Search code examples
pythonpython-3.xnumpystatisticspython-internals

Applying statistics methods on numpy arrays: unexpected results


Please explain.

import statistics
x = [0,1]
statistics.mean(x) 
## 0.5

But:

import numpy 
import statistics
x = numpy.array([0,1])
statistics.mean(x) 
## 0

I'm pretty sure it's a basic, well-known, over-discussed issue: please link to a duplicate, as I couldn't find one.


Solution

  • The reason is there is a conversion method in the statistics module which checks if a data type is a subclass of int.
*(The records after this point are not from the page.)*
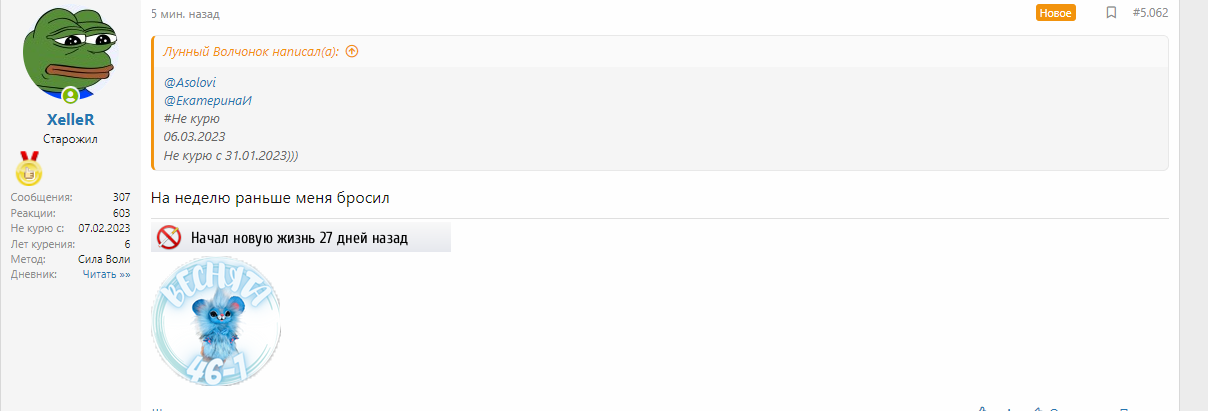Screen dimensions: 1208x411
Task: Click the 'Старожил' user title
Action: click(x=70, y=139)
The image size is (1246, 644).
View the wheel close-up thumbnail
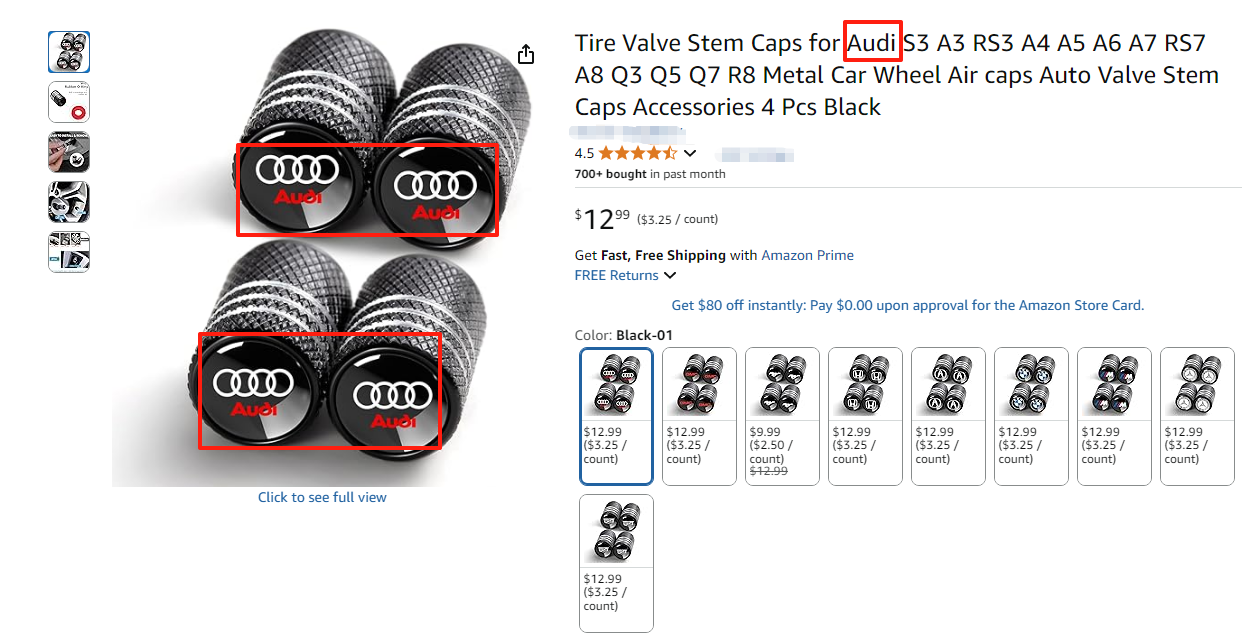pos(69,202)
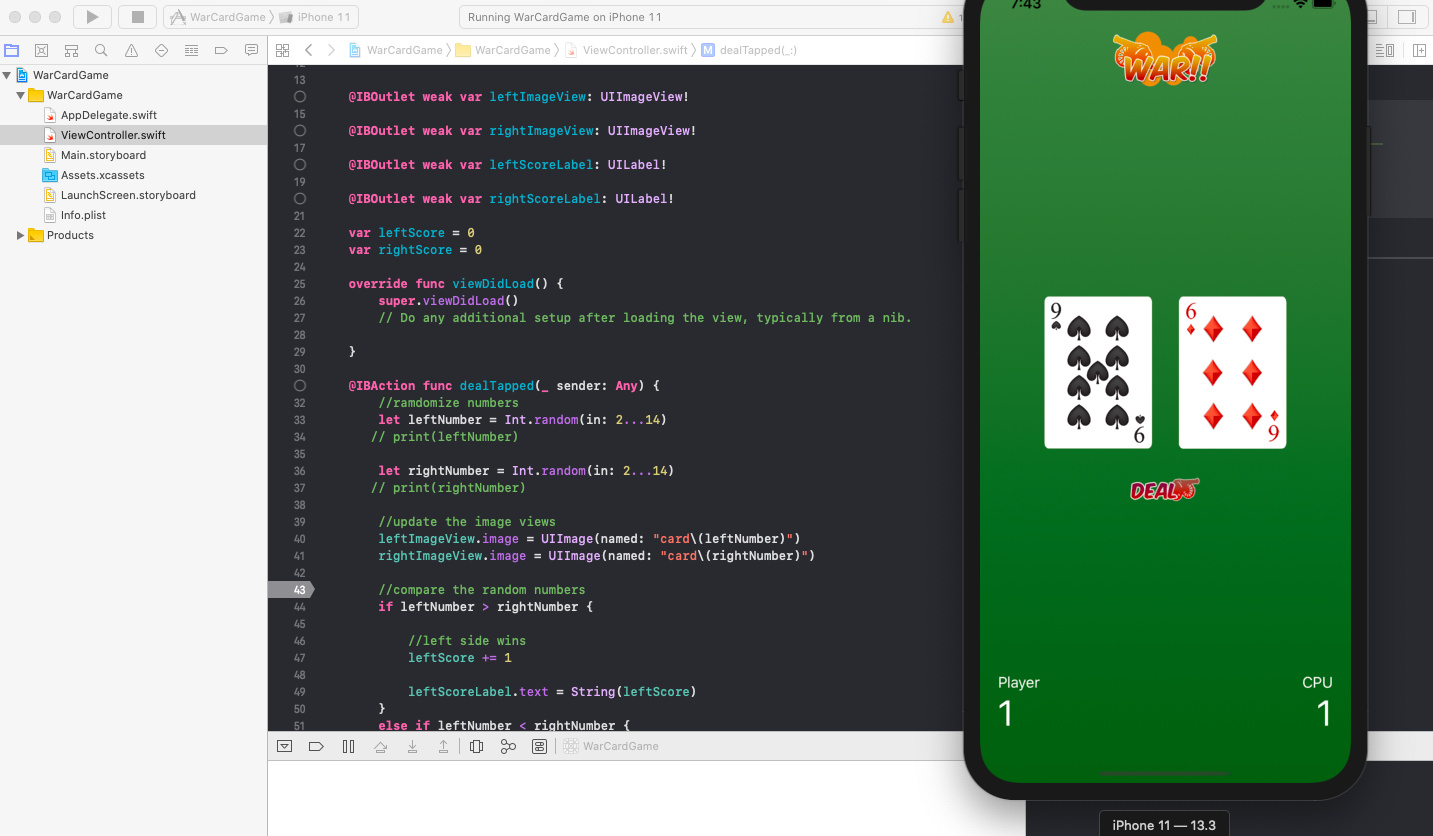
Task: Expand the Products folder
Action: (21, 235)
This works for int, but not for np.int32.

    import statistics
    from fractions import Fraction
    
    a = statistics._convert(Fraction('1/2'), int)       # 0.5
    b = statistics._convert(Fraction('1/2'), np.int32)  # 0
    
    def _convert(value, T):
        """Convert value to given numeric type T."""
        if type(value) is T:
            return value
    
        #### THIS BIT WORKS FOR int BUT not for np.int32 ###
        if issubclass(T, int) and value.denominator != 1:
            T = float
    
        try:
            return T(value)
        except TypeError:
            if issubclass(T, Decimal):
                return T(value.numerator)/T(value.denominator)
            else:
                raise
    

    Therefore, you can either use statistics with a list, or numpy with an array:

    1. Use statistics.mean([0, 1]); or
    2. Use np.mean(np.array([0, 1])), or np.array([0, 1]).mean().